Sunday, May 30, 2004

True Love Waits -- True Lust Won't

In the last few years, I've heard about fundamentalist Christians and other conservative groups pushing for an"abstinence-only" agenda for sex education programs in American high schools. Such "education" typically precludes any mention of contraception, safer sex techniques, or abortion. According to "True Love Waits", a fundamentalist organization devoted to "sexual purity" before marriage for high school and college students:

"Sexual purity includes abstaining from intercourse until marriage, but that is not all it means...being sexually pure means not even dwelling on thoughts of sex with someone other than a spouse...Until you are married, sexual purity means saying no to sexual intercourse, oral sex, and even sexual touching. It means saying no to a physical relationship that causes you to be "turned on" sexually. It means not looking at pornography or pictures that feed sexual thoughts."
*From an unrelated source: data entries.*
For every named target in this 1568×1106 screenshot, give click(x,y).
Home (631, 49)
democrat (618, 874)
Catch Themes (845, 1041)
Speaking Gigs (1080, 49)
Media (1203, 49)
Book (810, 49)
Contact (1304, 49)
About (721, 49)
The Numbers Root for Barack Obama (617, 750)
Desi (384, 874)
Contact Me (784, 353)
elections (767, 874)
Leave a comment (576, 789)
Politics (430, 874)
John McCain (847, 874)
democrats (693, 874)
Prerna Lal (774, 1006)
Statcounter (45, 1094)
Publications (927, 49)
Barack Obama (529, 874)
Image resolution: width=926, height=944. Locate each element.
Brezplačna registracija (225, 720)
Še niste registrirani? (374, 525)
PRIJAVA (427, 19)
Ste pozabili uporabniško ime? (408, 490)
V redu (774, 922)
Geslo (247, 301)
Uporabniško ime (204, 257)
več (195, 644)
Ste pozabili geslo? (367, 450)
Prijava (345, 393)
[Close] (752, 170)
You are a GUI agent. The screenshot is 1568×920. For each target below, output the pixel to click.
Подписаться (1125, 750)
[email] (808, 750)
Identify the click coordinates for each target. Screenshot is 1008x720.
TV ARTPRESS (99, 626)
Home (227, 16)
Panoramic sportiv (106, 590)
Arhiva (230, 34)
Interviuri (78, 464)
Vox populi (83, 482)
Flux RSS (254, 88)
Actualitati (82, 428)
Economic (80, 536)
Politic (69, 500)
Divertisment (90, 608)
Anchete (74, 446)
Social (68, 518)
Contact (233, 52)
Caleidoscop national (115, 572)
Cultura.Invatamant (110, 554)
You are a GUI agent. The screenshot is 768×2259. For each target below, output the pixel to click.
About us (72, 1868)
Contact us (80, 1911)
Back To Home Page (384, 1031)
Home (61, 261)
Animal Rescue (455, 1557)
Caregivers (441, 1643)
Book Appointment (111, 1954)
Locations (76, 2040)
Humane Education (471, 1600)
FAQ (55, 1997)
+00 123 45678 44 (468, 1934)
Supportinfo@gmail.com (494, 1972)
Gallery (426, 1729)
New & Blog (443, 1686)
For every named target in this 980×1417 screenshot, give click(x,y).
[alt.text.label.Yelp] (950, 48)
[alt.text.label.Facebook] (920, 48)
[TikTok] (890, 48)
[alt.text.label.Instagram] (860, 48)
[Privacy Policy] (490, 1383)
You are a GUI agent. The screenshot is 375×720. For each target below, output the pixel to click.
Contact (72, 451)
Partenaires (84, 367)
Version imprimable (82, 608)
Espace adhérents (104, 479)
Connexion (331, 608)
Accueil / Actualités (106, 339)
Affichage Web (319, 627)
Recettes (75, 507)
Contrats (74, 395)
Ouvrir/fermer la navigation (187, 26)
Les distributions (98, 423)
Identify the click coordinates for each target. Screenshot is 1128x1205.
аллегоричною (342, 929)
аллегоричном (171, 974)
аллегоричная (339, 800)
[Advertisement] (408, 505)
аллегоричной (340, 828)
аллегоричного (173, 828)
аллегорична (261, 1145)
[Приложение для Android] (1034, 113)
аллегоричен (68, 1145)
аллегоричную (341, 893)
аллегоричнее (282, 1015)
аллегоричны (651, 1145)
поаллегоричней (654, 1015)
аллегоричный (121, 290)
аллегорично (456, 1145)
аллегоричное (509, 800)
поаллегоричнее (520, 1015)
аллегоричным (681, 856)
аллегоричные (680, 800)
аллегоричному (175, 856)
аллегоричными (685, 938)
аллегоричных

Give me a break! What kind of la-la land are these people living in? Sex is a basic human instinct, not to be easily thwarted by "Just Say No" tactics. Nature itself has designed human beings to desire sex once their hormones kick in during puberty; it's a normal fact of life. People can try to pretend that the elephant in the living room isn't there, but it's almost always a fruitless endeavor. The old expression "You can't fool Mother Nature" was never more true when it comes to sex.

Considering that many people nowadays do not marry until their late 20s and beyond, if at all, expecting total abstinence from any sort of sexual expression is laughably ludicrous, not to mention unrealistic to the point of fantasy. I'm thinking that the typical result for those who attempt to try to take such a philosophy seriously is an upswing of premature, ill-conceived marriages entered into for all the wrong reasons.

A sex education curriculum that does not include complete, frank information about contraception, safer sex, and abortion is just plain irresponsible. Some conservatives have insisted that teaching such information is like "playing with dynamite" and will only encourage teens to have sex. No, nature itself encourages teens to have sex and it is only to their benefit to have complete and accurate information in order to make informed choices. I can't see how "playing with dynamite" while also being blindfolded can benefit young people in any way.

That's not to say that I think that fourteen year olds ought to go out and get laid every weekend. But I also know that teens do have sexual thoughts, feelings, and desires and that the solution isn't simply to tell them to "just say no" until they have that magical marriage license in hand ten, fifteen or twenty years down the road. And abstinence education doesn't even address the sexuality of gay teens or those who might wish to pursue sexual options other than lifelong monogamous marriage..

Judith Levine points out in her excellent book, "Harmful to Minors", that it might be more realistic to educate teens in the various methods of sexual pleasure that do not include intercourse, such as mutual masturbation and oral sex. Such methods would likely help many to delay intercourse before they are ready to accept the responsibility for their actions. And those who go ahead, anyway, and have intercourse need to have the knowledge to prevent unwanted pregnancy and to lower risks of STDs.

As far as older teens go, once they've turned eighteen, their sex lives are entirely their own business just as it is for any other adult. I figure if they can vote, be drafted, sign contracts, and so on, then no one needs to tell them how to manage their sexuality, either.

With my own son, before he entered junior high, I made sure he knew about the mechanics of sex, along with methods of contraception and minimizing risk of STDs. I did not tell him when or how to have sex, other than to stress than any sex he would have must be totally consensual with a partner old enough to make that choice. This is basically as I was taught by my parents. I ended up as a libertine, my son has confined his sexuality to committed relationships only. Same advice, different results. This is not a bad thing, as it isn't necessary for everyone to do things the same way.

There is nothing particularly noble about a philosophy of virginal "purity", that assumes that there is something shameful and "dirty" about acting on one's desires unless it is in the confines of church and state-approved legal marriage. What is ethical and worthy of respect is to make fully informed sexual choices when one is willing to take responsibility for any consequences which may result.

Sunday, May 9, 2004


To many people, the sum total of morality is how people conduct their sex lives. For most people, being a moral person is synonymous with limiting oneself to a single sexual partner at a time in a committed relationship. To the most conservative people to be a moral, ethical person, one is either celibate if not legally married or confines sex to a strictly monogamous lifelong legal marriage. When one speaks of an "immoral person", the first thing that comes to mind for many people is not someone who embezzles money from the bank where they work, someone who beats his wife, or even a murderer. No, the first thing they think of is someone who strays from the sexual straight and narrow.

The same mindset is at work when it comes to movie ratings. Often, the same parents who nearly have heart failure at the idea of their children seeing a movie with anything more sexual than a quick peck on the cheek don't bat an eye at them seeing all sorts of gratuitous violence on the screen. As a recent example, I know many people who took their five and six year olds to see Mel Gibson's "Passion of the Christ", which was full of nightmarish gory violence. These people looked at me as if I'd lost my mind when I suggested that this movie might be too much for such young children to handle.

Eh, but what do I know? I'm just an immoral libertine, after all.